* [VOTRE TÂCHE]: Extrayez telles quelles les lignes allant du début jusqu'à la ligne contenant « click(291, 181) », celle-ci comprise.

* [DONNÉES FOURNIES]:
=======

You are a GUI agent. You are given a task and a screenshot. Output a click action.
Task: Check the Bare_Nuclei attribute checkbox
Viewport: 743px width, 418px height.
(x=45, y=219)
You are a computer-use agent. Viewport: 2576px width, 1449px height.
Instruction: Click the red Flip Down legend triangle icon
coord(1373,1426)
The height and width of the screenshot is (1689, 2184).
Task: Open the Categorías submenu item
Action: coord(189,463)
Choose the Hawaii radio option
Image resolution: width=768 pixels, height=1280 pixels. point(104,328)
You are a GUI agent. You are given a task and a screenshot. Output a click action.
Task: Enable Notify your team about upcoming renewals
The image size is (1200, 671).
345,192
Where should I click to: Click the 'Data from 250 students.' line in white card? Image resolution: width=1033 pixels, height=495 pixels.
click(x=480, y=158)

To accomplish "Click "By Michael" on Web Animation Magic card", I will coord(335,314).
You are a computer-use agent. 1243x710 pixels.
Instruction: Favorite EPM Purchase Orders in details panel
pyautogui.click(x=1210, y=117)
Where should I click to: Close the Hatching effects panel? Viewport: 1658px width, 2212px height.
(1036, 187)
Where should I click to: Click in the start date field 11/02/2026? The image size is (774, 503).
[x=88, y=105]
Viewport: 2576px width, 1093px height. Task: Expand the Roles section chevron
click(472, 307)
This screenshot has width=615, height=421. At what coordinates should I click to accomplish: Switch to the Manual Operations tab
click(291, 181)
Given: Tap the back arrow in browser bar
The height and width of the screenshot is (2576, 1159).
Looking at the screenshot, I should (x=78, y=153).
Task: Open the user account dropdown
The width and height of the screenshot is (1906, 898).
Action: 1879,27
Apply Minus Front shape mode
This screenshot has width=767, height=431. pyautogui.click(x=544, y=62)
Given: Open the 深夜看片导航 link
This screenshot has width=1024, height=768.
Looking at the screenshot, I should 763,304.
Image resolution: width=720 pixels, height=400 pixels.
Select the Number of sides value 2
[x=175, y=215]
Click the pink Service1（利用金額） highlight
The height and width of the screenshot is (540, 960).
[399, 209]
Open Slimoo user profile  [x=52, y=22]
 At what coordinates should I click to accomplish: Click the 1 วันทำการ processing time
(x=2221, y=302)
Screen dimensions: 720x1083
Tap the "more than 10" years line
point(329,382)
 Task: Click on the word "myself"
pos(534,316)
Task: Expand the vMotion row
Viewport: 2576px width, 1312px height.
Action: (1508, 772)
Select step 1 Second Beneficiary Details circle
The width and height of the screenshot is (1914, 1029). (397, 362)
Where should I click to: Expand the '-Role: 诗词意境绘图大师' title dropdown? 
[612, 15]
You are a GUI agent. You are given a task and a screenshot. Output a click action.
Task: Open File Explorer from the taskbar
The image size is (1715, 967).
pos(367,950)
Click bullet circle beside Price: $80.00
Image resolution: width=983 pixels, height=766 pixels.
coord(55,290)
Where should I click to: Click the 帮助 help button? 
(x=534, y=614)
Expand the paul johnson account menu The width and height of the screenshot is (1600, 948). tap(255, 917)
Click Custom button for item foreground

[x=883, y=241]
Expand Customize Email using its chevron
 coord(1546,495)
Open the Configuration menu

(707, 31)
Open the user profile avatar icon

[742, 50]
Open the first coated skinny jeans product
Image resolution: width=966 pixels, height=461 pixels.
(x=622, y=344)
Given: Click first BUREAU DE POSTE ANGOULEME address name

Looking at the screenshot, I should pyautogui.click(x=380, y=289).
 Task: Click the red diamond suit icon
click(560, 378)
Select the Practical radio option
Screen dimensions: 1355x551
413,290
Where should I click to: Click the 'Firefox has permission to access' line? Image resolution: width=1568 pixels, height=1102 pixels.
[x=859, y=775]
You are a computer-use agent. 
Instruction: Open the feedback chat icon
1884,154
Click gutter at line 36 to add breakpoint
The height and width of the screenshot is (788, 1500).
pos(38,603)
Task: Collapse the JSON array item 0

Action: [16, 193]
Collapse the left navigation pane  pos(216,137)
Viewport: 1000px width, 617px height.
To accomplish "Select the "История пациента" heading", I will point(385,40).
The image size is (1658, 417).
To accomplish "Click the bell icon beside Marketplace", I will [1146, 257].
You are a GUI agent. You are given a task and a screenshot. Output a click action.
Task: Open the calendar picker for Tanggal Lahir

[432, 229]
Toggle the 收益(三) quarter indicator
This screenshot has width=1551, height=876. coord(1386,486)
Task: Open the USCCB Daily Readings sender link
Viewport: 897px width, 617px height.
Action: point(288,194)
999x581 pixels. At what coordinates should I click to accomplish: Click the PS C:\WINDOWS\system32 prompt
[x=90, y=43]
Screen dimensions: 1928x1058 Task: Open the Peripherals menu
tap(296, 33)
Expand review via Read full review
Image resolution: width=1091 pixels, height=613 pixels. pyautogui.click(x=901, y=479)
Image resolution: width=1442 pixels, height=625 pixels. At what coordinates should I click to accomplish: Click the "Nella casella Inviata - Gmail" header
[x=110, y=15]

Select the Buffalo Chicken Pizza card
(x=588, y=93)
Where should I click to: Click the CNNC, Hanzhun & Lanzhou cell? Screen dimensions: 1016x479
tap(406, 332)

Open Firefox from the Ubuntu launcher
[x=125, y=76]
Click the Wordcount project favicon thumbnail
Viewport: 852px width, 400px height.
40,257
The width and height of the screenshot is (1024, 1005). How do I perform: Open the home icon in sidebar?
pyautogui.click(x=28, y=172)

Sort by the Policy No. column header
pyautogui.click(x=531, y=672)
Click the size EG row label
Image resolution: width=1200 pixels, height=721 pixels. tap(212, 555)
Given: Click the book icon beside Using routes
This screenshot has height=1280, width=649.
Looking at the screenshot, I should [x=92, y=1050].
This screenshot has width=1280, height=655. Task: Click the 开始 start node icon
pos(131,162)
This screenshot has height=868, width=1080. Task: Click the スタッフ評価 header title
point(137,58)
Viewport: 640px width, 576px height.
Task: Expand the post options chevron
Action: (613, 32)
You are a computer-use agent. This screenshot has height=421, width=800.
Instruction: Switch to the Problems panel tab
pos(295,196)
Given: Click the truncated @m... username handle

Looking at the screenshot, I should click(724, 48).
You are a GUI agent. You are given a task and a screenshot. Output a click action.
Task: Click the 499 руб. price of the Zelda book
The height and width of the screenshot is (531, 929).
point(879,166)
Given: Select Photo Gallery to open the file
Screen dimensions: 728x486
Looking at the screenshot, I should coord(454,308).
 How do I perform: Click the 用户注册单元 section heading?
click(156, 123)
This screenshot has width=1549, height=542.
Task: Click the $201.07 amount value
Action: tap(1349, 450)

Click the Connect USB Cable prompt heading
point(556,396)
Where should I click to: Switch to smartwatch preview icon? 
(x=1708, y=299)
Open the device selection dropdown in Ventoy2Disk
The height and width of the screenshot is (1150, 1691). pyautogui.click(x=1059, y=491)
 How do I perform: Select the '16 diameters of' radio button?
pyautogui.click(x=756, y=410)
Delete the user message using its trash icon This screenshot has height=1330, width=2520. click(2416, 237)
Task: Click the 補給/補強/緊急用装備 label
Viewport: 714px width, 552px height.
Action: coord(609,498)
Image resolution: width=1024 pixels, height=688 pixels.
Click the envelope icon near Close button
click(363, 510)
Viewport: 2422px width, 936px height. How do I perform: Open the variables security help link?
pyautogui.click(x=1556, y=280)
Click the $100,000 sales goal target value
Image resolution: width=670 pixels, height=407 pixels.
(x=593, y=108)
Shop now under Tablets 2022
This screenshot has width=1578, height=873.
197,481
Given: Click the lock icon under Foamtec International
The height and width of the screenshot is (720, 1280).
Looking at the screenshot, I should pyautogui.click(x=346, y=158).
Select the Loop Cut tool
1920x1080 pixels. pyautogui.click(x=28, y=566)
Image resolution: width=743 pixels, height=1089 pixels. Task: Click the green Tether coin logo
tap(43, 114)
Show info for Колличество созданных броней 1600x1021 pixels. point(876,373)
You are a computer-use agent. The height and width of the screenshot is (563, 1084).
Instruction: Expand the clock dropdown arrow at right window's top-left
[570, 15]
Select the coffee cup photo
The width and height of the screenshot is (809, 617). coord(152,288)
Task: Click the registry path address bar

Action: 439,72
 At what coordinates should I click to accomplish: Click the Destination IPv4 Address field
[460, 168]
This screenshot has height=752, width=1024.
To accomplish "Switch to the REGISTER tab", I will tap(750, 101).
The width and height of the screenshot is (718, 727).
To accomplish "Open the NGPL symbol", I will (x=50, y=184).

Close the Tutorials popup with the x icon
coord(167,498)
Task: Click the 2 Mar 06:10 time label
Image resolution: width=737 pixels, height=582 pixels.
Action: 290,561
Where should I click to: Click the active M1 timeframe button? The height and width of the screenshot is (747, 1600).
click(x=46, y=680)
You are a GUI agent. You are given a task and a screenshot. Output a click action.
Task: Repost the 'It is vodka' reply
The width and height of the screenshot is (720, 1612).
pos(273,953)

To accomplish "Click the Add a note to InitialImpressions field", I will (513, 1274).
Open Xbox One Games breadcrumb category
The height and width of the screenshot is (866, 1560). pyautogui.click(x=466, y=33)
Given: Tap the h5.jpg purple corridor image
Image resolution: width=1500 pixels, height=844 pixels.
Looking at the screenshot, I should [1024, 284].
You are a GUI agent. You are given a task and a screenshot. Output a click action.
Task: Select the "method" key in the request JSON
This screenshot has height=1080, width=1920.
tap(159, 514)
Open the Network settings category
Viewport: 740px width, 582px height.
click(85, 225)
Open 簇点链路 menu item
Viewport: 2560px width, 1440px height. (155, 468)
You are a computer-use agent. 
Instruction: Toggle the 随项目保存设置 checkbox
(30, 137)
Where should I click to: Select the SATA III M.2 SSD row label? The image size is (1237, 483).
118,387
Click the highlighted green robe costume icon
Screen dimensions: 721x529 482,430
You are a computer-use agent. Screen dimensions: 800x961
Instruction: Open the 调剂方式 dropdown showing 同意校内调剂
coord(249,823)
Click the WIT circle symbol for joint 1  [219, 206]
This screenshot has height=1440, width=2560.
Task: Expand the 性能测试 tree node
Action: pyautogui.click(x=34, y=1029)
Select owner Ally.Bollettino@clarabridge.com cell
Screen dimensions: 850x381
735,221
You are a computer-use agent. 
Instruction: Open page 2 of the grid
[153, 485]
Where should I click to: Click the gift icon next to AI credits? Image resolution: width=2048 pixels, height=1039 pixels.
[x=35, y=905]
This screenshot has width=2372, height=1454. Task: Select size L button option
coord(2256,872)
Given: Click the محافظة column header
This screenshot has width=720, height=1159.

=======

* [RÉPONSE]:
You are a GUI agent. You are given a task and a screenshot. Output a click action.
Task: Check the Bare_Nuclei attribute checkbox
Viewport: 743px width, 418px height.
(x=45, y=219)
You are a computer-use agent. Viewport: 2576px width, 1449px height.
Instruction: Click the red Flip Down legend triangle icon
coord(1373,1426)
The height and width of the screenshot is (1689, 2184).
Task: Open the Categorías submenu item
Action: coord(189,463)
Choose the Hawaii radio option
Image resolution: width=768 pixels, height=1280 pixels. point(104,328)
You are a GUI agent. You are given a task and a screenshot. Output a click action.
Task: Enable Notify your team about upcoming renewals
The image size is (1200, 671).
345,192
Where should I click to: Click the 'Data from 250 students.' line in white card? Image resolution: width=1033 pixels, height=495 pixels.
click(x=480, y=158)

To accomplish "Click "By Michael" on Web Animation Magic card", I will coord(335,314).
You are a computer-use agent. 1243x710 pixels.
Instruction: Favorite EPM Purchase Orders in details panel
pyautogui.click(x=1210, y=117)
Where should I click to: Close the Hatching effects panel? Viewport: 1658px width, 2212px height.
(1036, 187)
Where should I click to: Click in the start date field 11/02/2026? The image size is (774, 503).
[x=88, y=105]
Viewport: 2576px width, 1093px height. Task: Expand the Roles section chevron
click(472, 307)
This screenshot has width=615, height=421. At what coordinates should I click to accomplish: Switch to the Manual Operations tab
click(291, 181)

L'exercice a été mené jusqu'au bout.